El espectador, por desprevenido que sea, jamás encontrará acá triángulo amoroso. Nichols es ese escaso genio que conoce a cabalidad el gran misterio de la psique de nuestros tiempos, que a su vez fue mayor descubrimiento de la década de los 60: uno ama en la otra persona, no a. Marcel Proust ya lo había anunciado en En busca del tiempo perdido con mayor ambigüedad[4]; The Graduate astutamente dilata a la incomunicación bajo la máscara de la ingenuidad. La película transcurre como una cita de juegos entre niños caprichosos, donde todos creen que someten a los otros. Benjamin, que está un-poco-preocupado-acerca-de-su-futuro, toma las riendas de su vida a través de pataletas cada vez más audibles. Ese lamento existencial es la imposibilidad de amarse a sí mismo en Mrs. Robinson y en Elaine. Lo mismo ocurre con las Robinson, quienes exponen arquetípicamente las inconsistencias de dos generaciones opuestas: una ilusoria y otra ilusoria sobre la desilusión.

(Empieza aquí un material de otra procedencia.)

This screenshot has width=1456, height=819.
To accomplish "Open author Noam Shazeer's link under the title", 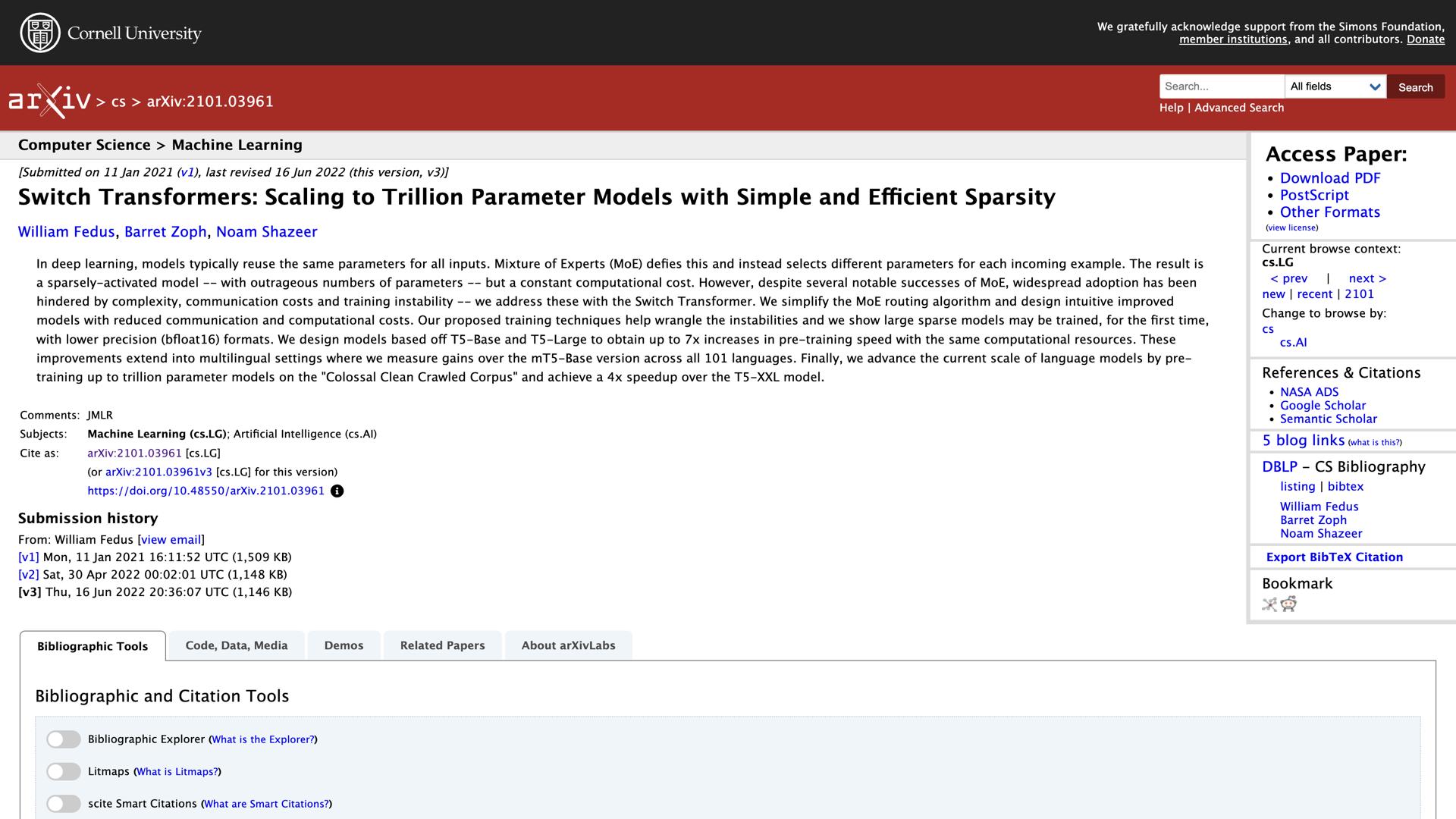I will (266, 232).
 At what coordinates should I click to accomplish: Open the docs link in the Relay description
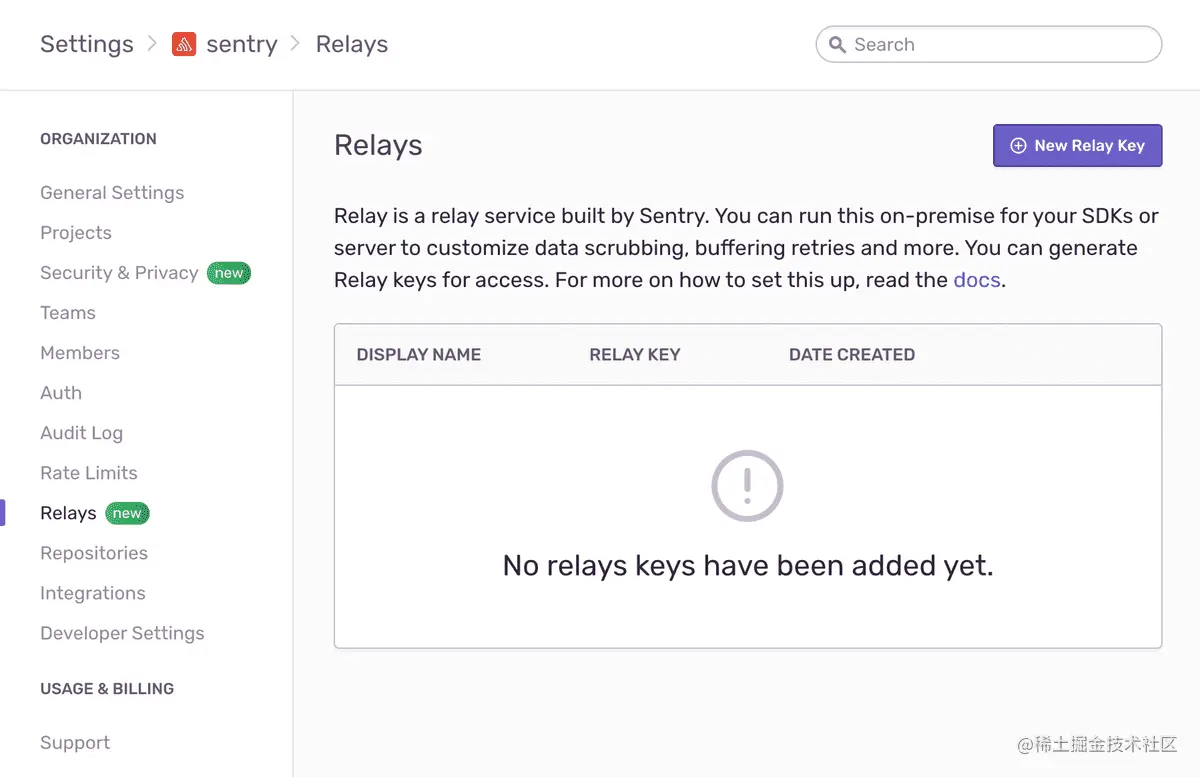click(x=976, y=280)
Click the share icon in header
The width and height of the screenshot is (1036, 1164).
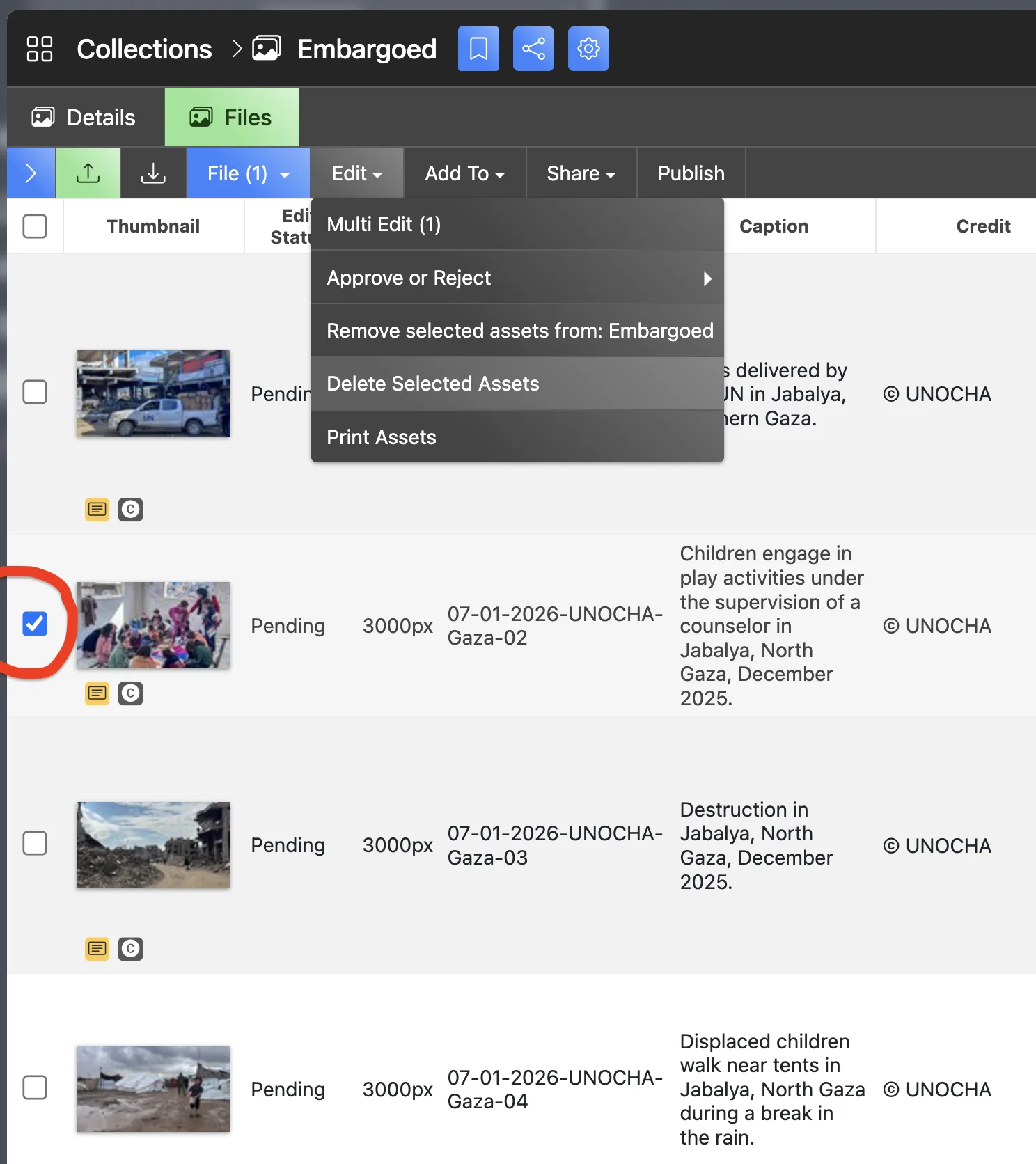point(533,49)
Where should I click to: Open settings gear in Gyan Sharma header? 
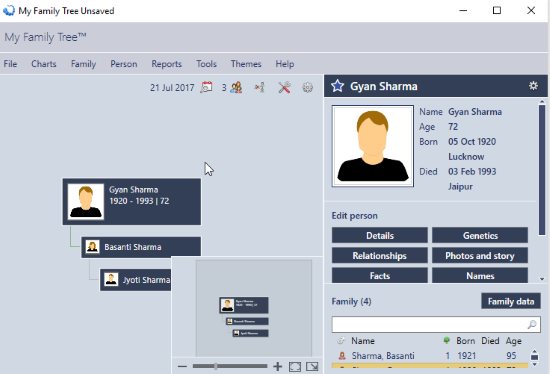(x=533, y=86)
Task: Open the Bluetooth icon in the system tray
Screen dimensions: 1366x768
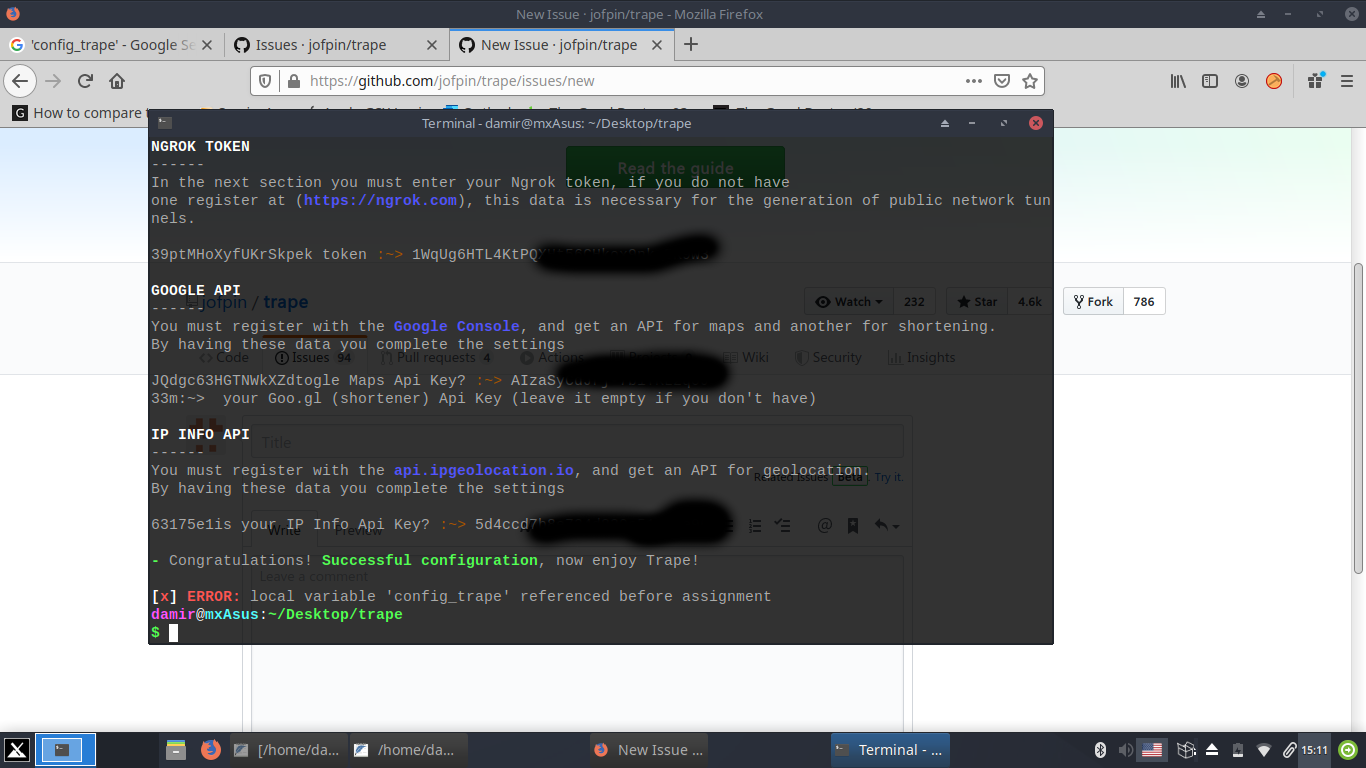Action: click(x=1099, y=750)
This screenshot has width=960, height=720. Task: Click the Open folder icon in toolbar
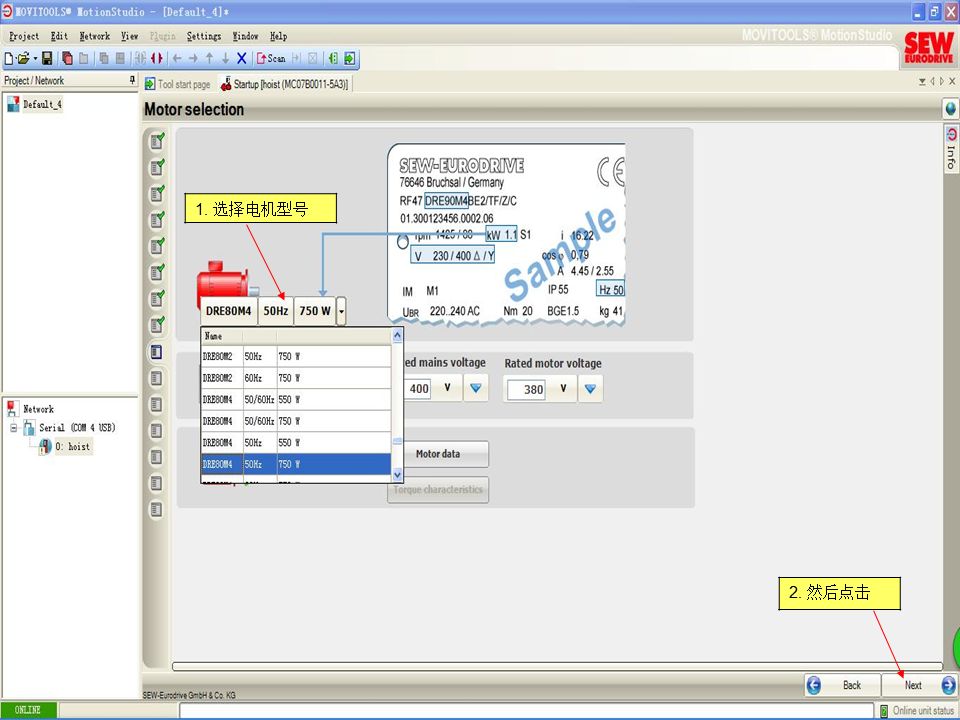[24, 59]
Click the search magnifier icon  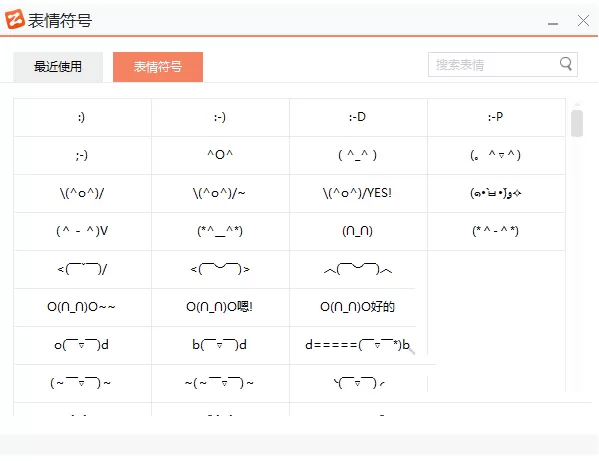click(566, 64)
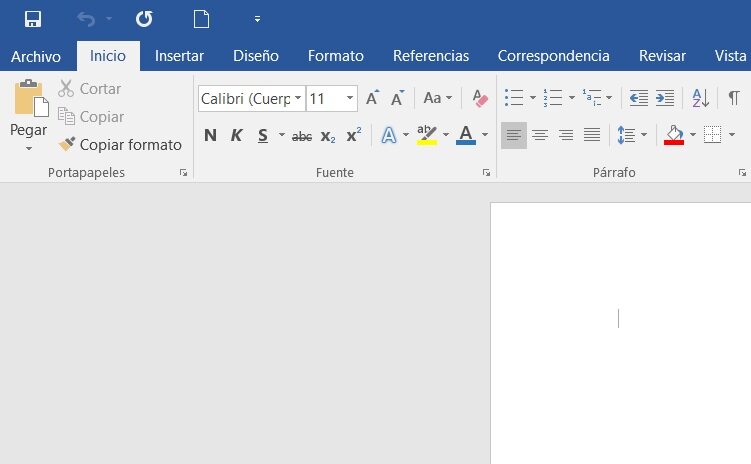The height and width of the screenshot is (464, 751).
Task: Open Fuente dialog launcher
Action: (x=486, y=173)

Ahora, ¿se puede seguir creyendo inocentemente que es sólo una película que emblemáticamente clausura la turbulenta década de los 60?

April Come She Will”, mi composición favorita del aclamado dúo Simon & Garfunkel, termina con los versos “September, I’ll remember/a love once new has grown old”. Aceptar que el deseo se despliega, que muere, vive y nace de nuevo sin control alguno es doloroso, pero lo es aún más no aceptarlo. No quiero saber cómo termina la historia, no me interesa saber qué ocurre una vez el bus municipal se detiene en su última parada, aunque a otras personas sí[5]. Prefiero conservar esa última instantánea de una pareja recién desenmascarada. El golpe –y qué golpe- trasciende lo simbólico porque es un terror real; Ben y Elaine deben revolucionar ese vacío antes de que los devore la estropeada máquina. Con toda seguridad los devorará; sin embargo su reconocimiento les brindará mayor tranquilidad y tal vez más tiempo. Esta epifanía final es el llamado final al espectador. Todos deben admitir la querella contemporánea y aprender a aceptar que ese residuo de entendimiento sigue siendo entendimiento, por inferior que sea.

¿No es la pasión la única comunicación tangible? Si se reconoce sólo como medio y no como red, sí. Además, no sólo hay pasión sexual. El mal necesario de los románticos tardíos, por ejemplo, es acudir al Absoluto así sepan de entrada que no existe; su placer consiste en esa falsa búsqueda[6]. Nichols puede dormir tranquilo porque sabe que entre tantas trampas falsas nos ofreció una luz guiadora para enfrentar a esta catástrofe, a esta certeza de la incertidumbre.

Nos corresponde a nosotros actuar como Tiresias: ser profetas de lo que ya pasó, porque seguirá pasando.


[1] T.S. Eliot, “The Waste Land”. El célebre poeta reconoce la dificultad de superar nuestras crisis como humanidad puesto que todo es un conjunto de imágenes rotas.

[2] Espero que Jacques Lacan me apoye desde el Estigio por mi osado símil (¿no es éste acaso el frágil paso en el que todo lo Real recae en lo Imaginario?).

[3] Es reveladora la diferencia que señala Lacan: “El sadismo es para el padre, el masoquismo es para el hijo” (Seminario 23: el sympthome).

[4] Con la cabeza agachada confieso que sólo he leído “Por el camino de Swann” y “Tiempo recobrado”. Aun así, encuentro suficientes elementos en este último volumen para justificar que Marcel llega a la madurez comprendiendo que debe ser a pesar de Albertine y de Gilberta.

[5] El despiadado Webb se atrevió a escribir Home School. No me cargaré con la úlcera que implica su explicación.

[6] San Martín Bueno, mártir de Miguel de Unamuno es un excelente ejemplo de esta causa perdida.